18

I am performing a stencil computation on a matrix I previously read from a file. I use two different kinds of matrices (NonZero type and Zero type). Both types share the value of the boundaries (1000 usually), whilst the rest of the elements are 0 for Zero type and 1 for NonZero type.

The code stores the matrix of the file in two allocated matrices of the same size. Then it performs an operation in every element of one matrix using its own value and values of neighbours (add x 4 and mul x 1), and stores the result in the second matrix. Once the computation is finished, the pointers for matrices are swapped and the same operation is perform for a finite amount of times. Here you have the core code:

#define GET(I,J) rMat[(I)*cols + (J)]
#define PUT(I,J) wMat[(I)*cols + (J)]

for (cur_time=0; cur_time<timeSteps; cur_time++) {
    for (i=1; i<rows-1; i++) {
        for (j=1; j<cols-1; j++) {
            PUT(i,j) = 0.2f*(GET(i-1,j) + GET(i,j-1) + GET(i,j) + GET(i,j+1) + GET(i+1,j));
        }
    }
    // Change pointers for next iteration
    auxP = wMat;
    wMat = rMat;
    rMat = auxP;
}

The case I am exposing uses a fixed amount of 500 timeSteps (outer iterations) and a matrix size of 8192 rows and 8192 columns, but the problem persists while changing number of timeSteps or matrix size. Note that I only measure time of this concrete part of algorithm, so reading matrix from file nor anything else affects the time measure.
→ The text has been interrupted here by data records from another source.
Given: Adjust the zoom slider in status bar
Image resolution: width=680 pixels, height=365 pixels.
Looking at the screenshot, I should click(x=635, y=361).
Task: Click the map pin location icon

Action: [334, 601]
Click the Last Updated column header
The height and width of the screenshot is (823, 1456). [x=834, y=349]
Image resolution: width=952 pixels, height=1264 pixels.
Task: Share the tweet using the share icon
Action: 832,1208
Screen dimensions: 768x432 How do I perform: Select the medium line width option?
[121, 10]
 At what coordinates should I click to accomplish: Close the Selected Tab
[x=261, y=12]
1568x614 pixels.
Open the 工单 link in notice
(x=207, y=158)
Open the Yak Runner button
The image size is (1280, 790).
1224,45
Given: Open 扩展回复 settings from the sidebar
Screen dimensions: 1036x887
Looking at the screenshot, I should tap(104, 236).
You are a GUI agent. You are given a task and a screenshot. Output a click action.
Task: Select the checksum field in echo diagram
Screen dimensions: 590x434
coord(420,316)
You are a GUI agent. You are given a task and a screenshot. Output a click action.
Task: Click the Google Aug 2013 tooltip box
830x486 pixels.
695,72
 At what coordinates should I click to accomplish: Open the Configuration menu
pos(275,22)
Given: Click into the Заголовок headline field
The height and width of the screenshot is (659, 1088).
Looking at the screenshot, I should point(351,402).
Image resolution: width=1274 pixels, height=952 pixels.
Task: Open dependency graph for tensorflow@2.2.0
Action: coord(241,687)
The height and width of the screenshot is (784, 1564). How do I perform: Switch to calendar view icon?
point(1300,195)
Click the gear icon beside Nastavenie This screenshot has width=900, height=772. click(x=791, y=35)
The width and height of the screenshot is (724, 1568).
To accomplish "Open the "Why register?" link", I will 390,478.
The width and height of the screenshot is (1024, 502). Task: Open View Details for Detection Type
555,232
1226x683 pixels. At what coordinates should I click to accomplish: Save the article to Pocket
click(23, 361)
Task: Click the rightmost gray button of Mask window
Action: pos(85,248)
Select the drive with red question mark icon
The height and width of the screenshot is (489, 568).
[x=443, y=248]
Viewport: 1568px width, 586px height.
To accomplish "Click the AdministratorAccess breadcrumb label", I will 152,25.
What it happens, is that I get different times depending on which type of matrix I use, obtaining a much worse performance when using Zero type (every other matrix performs same as NonZero type, as I have already tried to generate a matrix full of random values).

I am certain it is the multiplication operation, as if I remove it and leave only the adds, they perform the same. Note that with Zero matrix type, most of the type the result of the sum will be 0, so the operation will be "0.2*0".

This behaviour is certainly weird for me, as I thought that floating point operations were independent of values of operands, which does not look like the case here. I have also tried to capture and show SIGFPE exceptions in case that was the problem, but I obtained no results.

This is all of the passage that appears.